DHA and ARA during in infancy

What are they for?

Infants have an essential need for fatty acids from breast milk and formulas. They use them for all their developing tissues. Fatty acids help to make fat membranes, which are what every single cell in the body is made of.

The brain and retina are packed with billions of highly organized groups of cells, which are constantly connecting and networking as children learn. As a result, these organs have the greatest need for fatty acids. Fatty acids are also used to as a spare storage of energy.

DHA and ARA during infancy

Docosahexenoic acid (DHA) is the major omega-3 fatty acid that is involved in neurological, visual and immune development. In the brain, DHA is most abundant of all brain omega-3 fats. In the eye, DHA is also involved in the ability of the eye’s retina to respond to light.

Arachidonic acid (ARA) is the main long-chain omega-6 fatty acid used for brain development. It helps with nerve firing in the brain, as well as immune system function, blood vessel formation and bone growth[1].
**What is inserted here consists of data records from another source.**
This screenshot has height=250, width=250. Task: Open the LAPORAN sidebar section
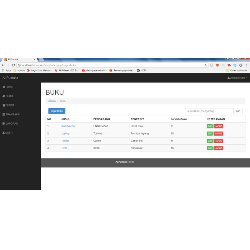coord(10,124)
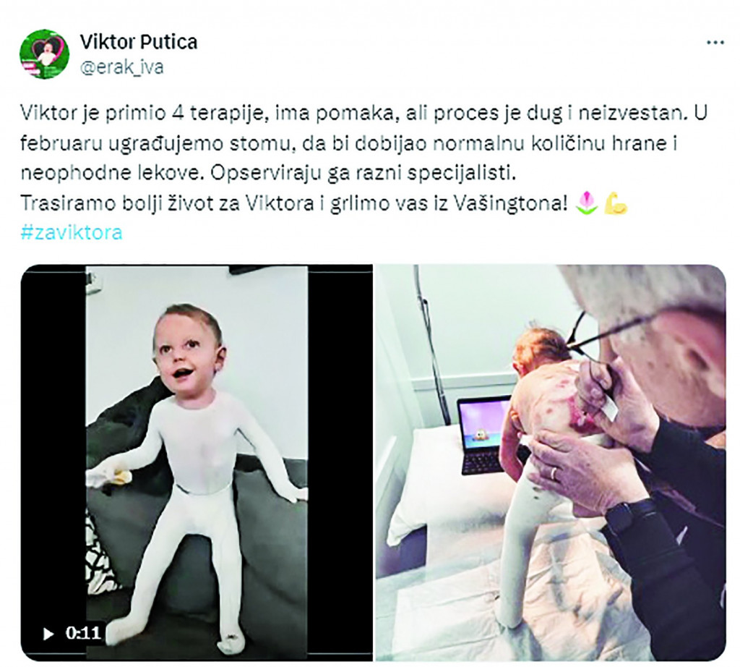
Task: Open video thumbnail of child in white suit
Action: [197, 462]
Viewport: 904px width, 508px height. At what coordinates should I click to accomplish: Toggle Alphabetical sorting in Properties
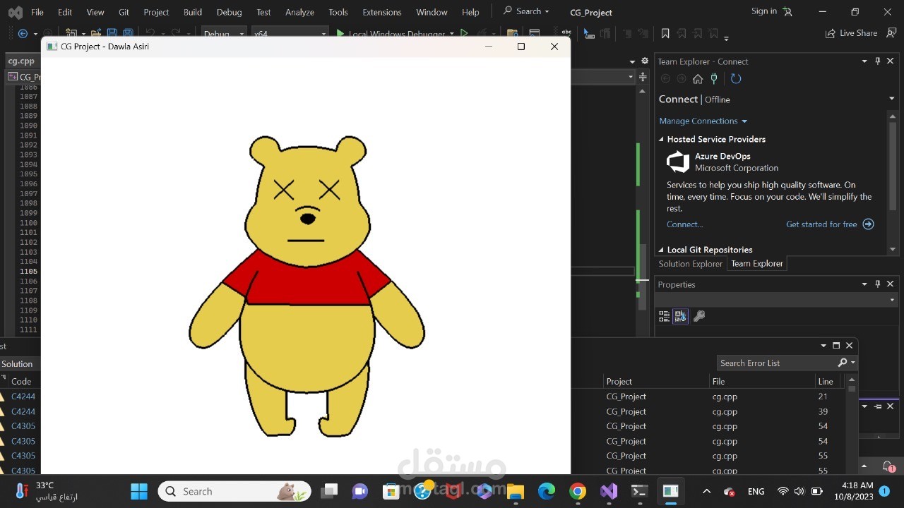click(681, 316)
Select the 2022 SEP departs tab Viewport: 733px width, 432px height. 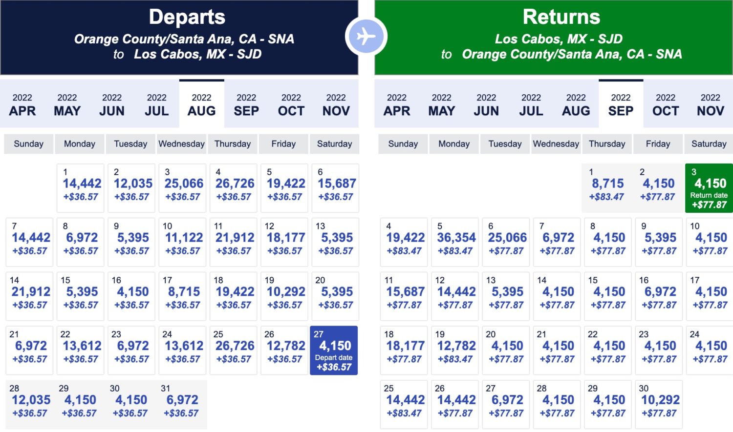coord(246,104)
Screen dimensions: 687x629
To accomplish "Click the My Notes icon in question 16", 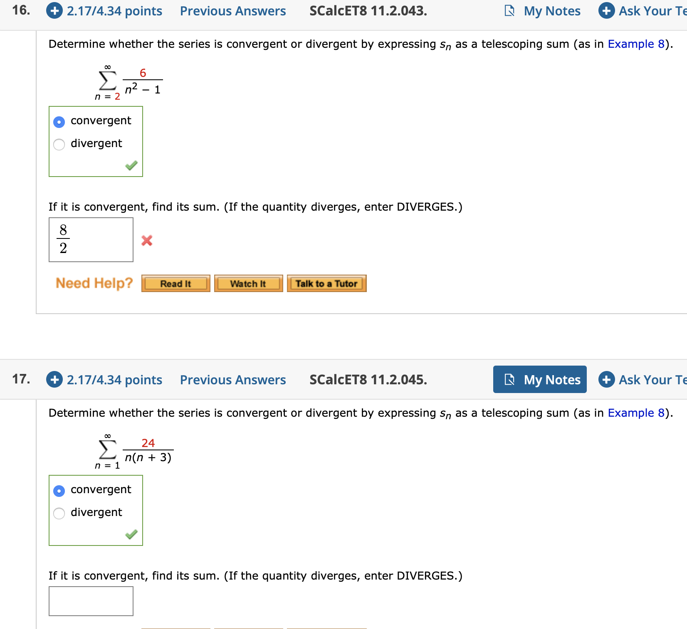I will pyautogui.click(x=509, y=11).
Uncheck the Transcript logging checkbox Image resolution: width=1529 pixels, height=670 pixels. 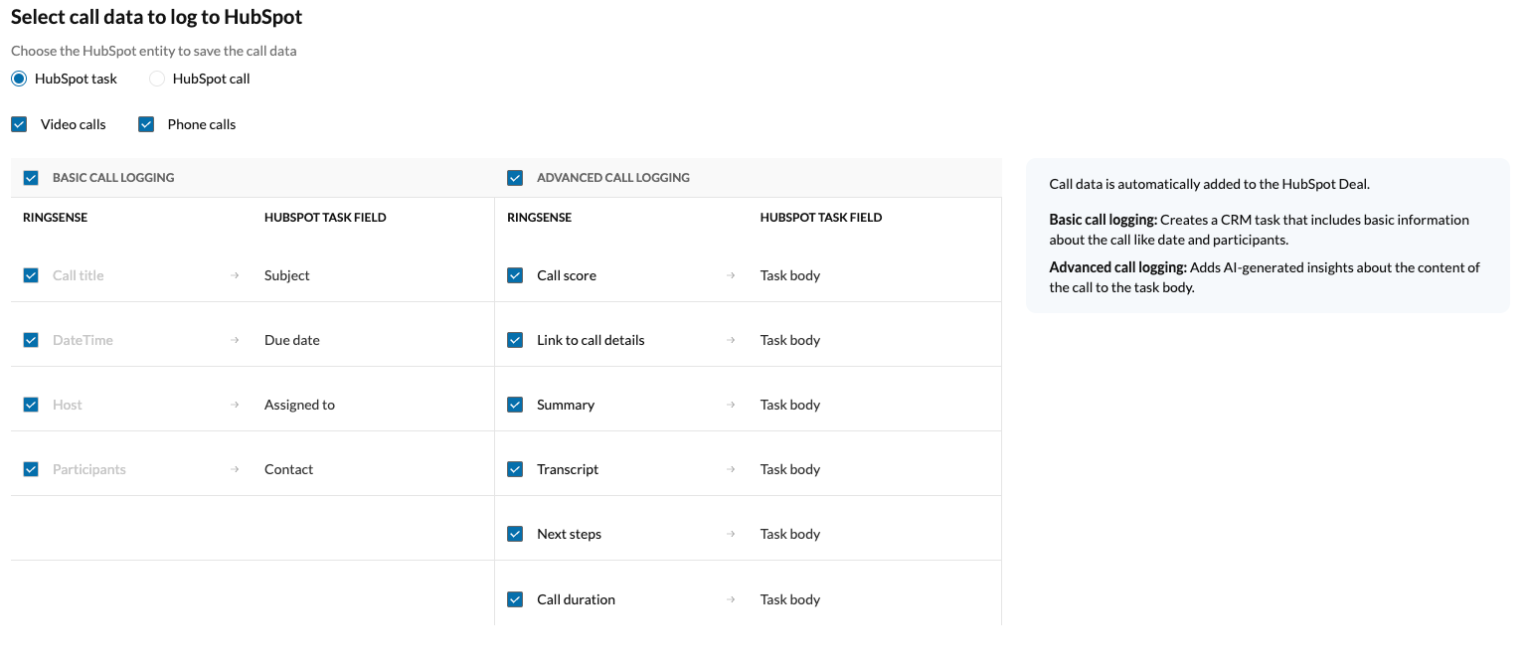[515, 468]
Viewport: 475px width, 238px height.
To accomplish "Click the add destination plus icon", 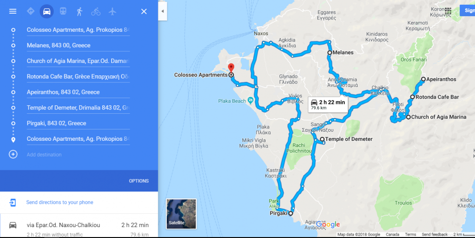I will (13, 154).
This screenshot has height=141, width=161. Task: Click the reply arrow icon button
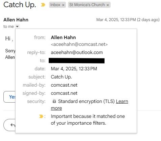(x=13, y=125)
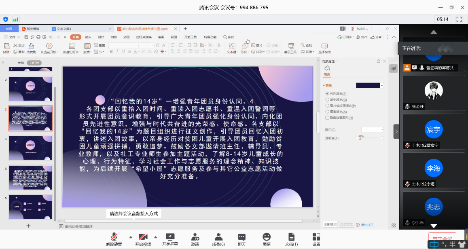Click the 离开会议 leave meeting button

442,237
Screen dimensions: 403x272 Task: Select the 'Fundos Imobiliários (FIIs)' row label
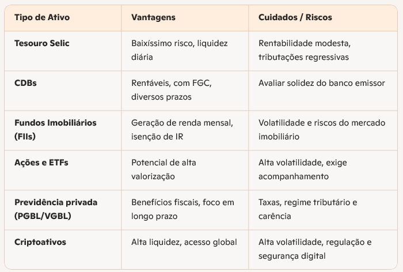click(55, 130)
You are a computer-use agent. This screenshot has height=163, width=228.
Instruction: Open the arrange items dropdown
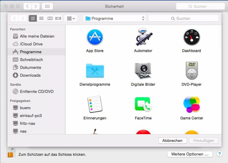[x=71, y=18]
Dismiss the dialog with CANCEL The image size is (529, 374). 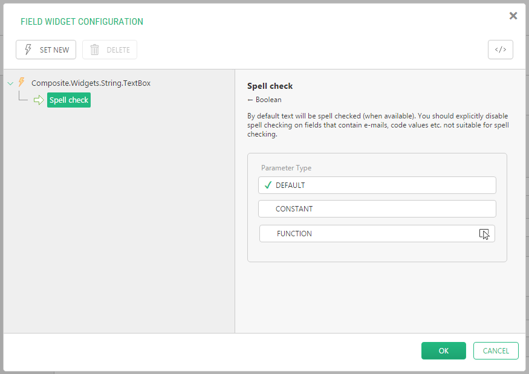pos(496,351)
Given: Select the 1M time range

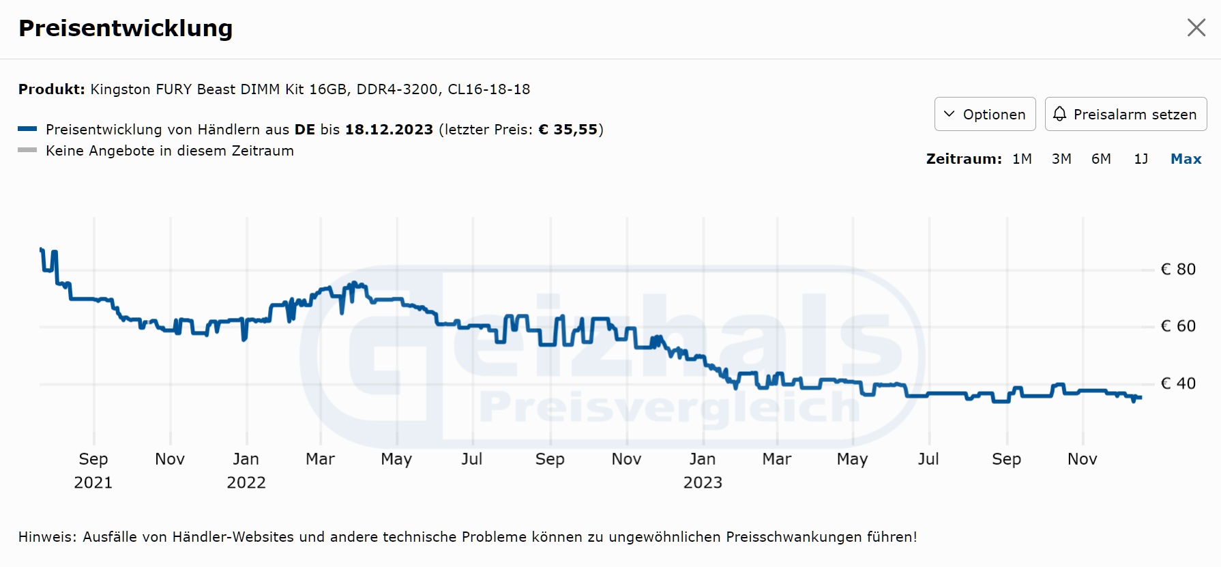Looking at the screenshot, I should click(x=1022, y=158).
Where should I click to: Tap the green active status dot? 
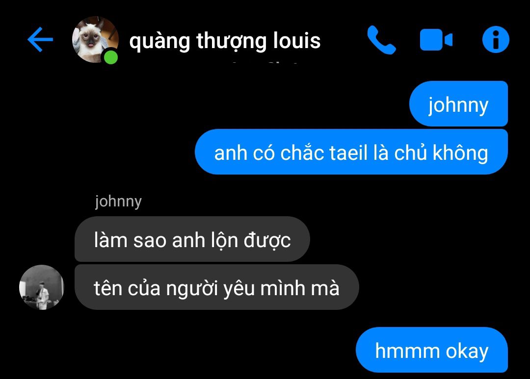coord(110,57)
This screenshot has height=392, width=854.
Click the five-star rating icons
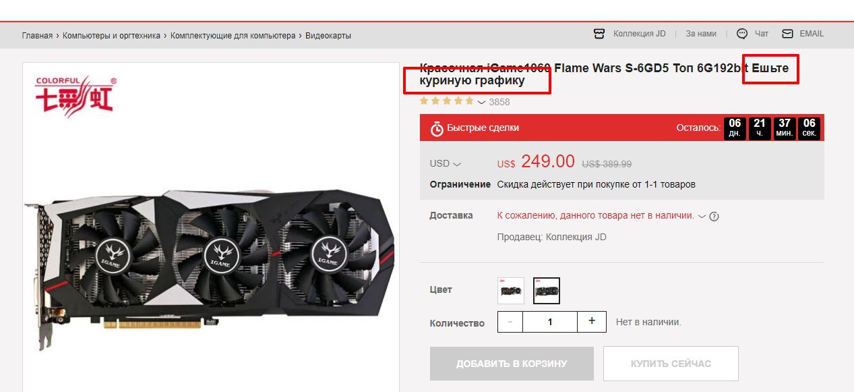pos(446,101)
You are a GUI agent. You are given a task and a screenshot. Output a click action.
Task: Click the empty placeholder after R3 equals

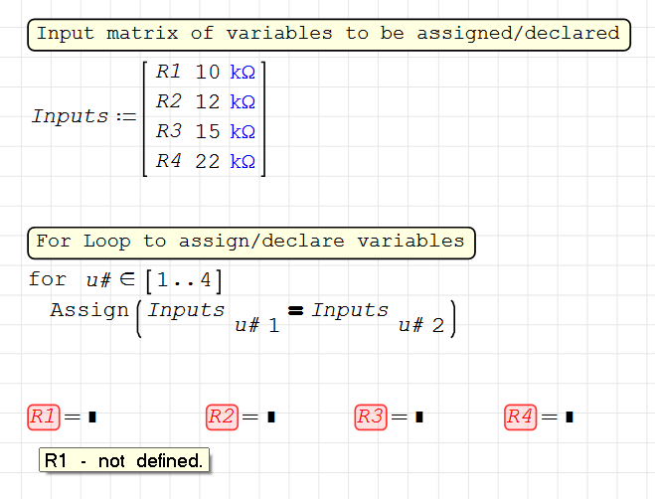419,418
The infant brain builds up stores of DHA and ARA from late pregnancy (through the placenta) and over the first 24 months[2] (through breast milk). Both DHA and ARA are found in breastmilk at the level of 0.32% (for DHA) and 0.43% (for ARA)[3], as a percent of total fatty acids.

Cognitive benefits

Research has shown that a mum’s diet that is high in omega-3 fatty acids, including DHA, can decrease the risk of early premature birth by up to 58% [4] , which leads to improved birth weights v. Premature babies are known to have problems with learning ability. Following mums’ supplementation with omega-3 DHA and eicosapentaenoic acid (EPA) (as fish oil), infants showed improvements in their cognitive function at 2½ years of age[6].

One of the first research studies to look at cognition effects of DHA and ARA in infants, used a formula containing DHA and ARA[7]. At 10 months, those infants who consumed the test formula (with both) showed improvements in basic problem-solving behaviors, compared to infants given a formula with no DHA or ARA.

Eye function benefits

The benefits of omega-3 DHA also extend beyond cognitive function. Infants who were enrolled in a research trial called the “DHA Intake and Measurement of Neural Development (DIAMOND) study” and fed a formula containing at least 0.32% of DHA, combined with ARA, showed consistent improvements in their brain response to vision stimulation. This improvement lasted across the first 12 months and was consistent across different sites where the trial was performed[8].

Immune function

Evidence for DHA and ARA is also starting to uncover different facts about the developing immune system. A study by Lapillone et al.[9] reported that significantly fewer infants who were fed a formula containing DHA and ARA suffered bronchitis, croup or diarrhea, compared to infants fed control formulas without these fatty acids.

Furthermore, when the infants from the DIAMOND study were re-analyzed for their profiles of allergies or eczema, a reduction was seen in the rates of wheezing and skin allergies in the infants given DHA, compared to no DHA[10].

Ensuring a healthy 1000 days and beyond

Term infants normally consume both in combination as part of breast milk, and therefore both are considered essential[11]. While DHA levels can vary with individual maternal intakes, levels of ARA are relatively constant in human breast milk worldwide[12]. Also, the maternal status of DHA and ARA before and during breastfeeding directly affect the health and development later in childhood, on many different levels[13]. So, ARA and DHA are considered an essential combination as part of complete infant nutrition.

  1. Hadley et al. Nutrients. 2016 Apr 12;8(4):216.
  2. Martinez. J Pediatr. 1992 Apr;120(4 Pt 2):S129-38
  3. Brennan et al. Am J Clin Nutr. 2007 Jun;85(6):1457-64.
  4. Kar et al. Eur J Obstet Gynecol Reprod Biol. 2016 Mar;198:40-46.
  5. Ramakrishnan et al. Food Nutr Bull. 2010 Jun;31(2 Suppl):S108-16.
  6. Dunstan et al. Arch Dis Child Fetal Neonatal Ed. 2008 Jan;93(1):F45-50.
  7. Willatts, et al. Lancet. 1998 Aug 29;352(9129):688-91.
  8. Birch et al. Am J Clin Nutr. 2010 Apr;91(4):848-59.
  9. Lapillonne et al. BMC Pediatr. 2014 Jul 2;14:168
  10. Foiles et al. Pediatr Allergy Immunol. 2016 Mar;27(2):156-61.
  11. Brenna et al. Nutr Rev. 2016 May;74(5):329-36.
  12. Lien et al. Prostaglandins Leukot Essent Fatty Acids. 2018 Jan;128:26-40.
  13. Koletzko et al. Ann Nutr Metab. 2014;65(1):49-80.